The transportation sector remains Minnesota’s largest source of GHGs, accounting for about 25% of Minnesota’s emissions. Light- and heavy-duty trucks are the largest sources of GHG emissions in the transportation sector. GHGs from the agriculture and forestry sector remained flat, with carbon capture from forest growth offsetting a rise in emissions from crop and animal agriculture.

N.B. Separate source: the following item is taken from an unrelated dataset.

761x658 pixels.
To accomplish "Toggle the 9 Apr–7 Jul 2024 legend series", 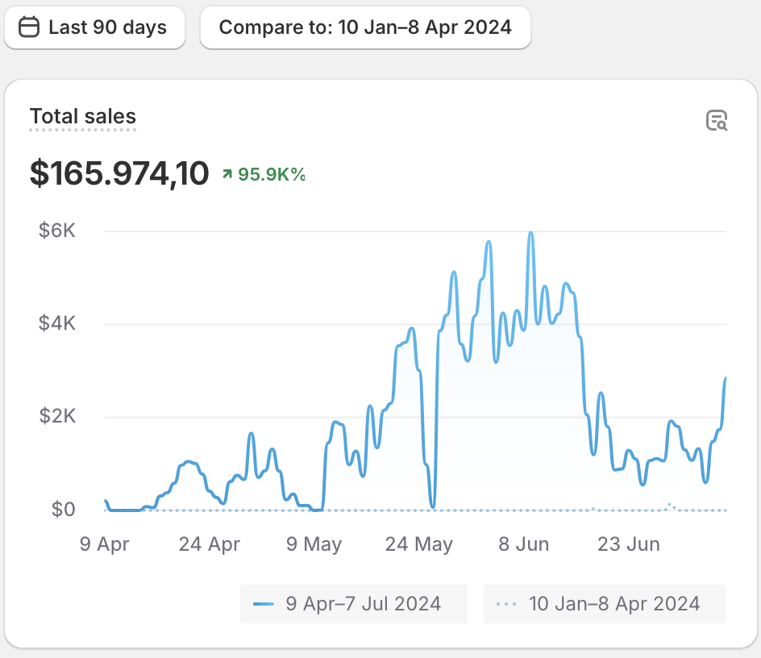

“Industry policy shifts, better agricultural practices, and personal behavior changes during the pandemic provided Minnesota with a course correction, but it is essential that we double-down on climate actions that can keep us on track," said MPCA Commissioner Katrina Kessler. “The Walz-Flanagan Administration’s Climate Action Framework and One Minnesota budget make smart investments and policy changes to further advance our state’s climate goals.”
Commerce Commissioner Grace Arnold said, “This report shows we have successes to celebrate and we have a clear path forward with the Climate Action Framework. We now have a historic opportunity for investments in clean energy, from the billions in federal funds and actions being taken by the state Legislature, to the collective efforts happening across this state by individuals and businesses, schools and other local governments, communities of all types and sizes, and our tribal nations in Minnesota.”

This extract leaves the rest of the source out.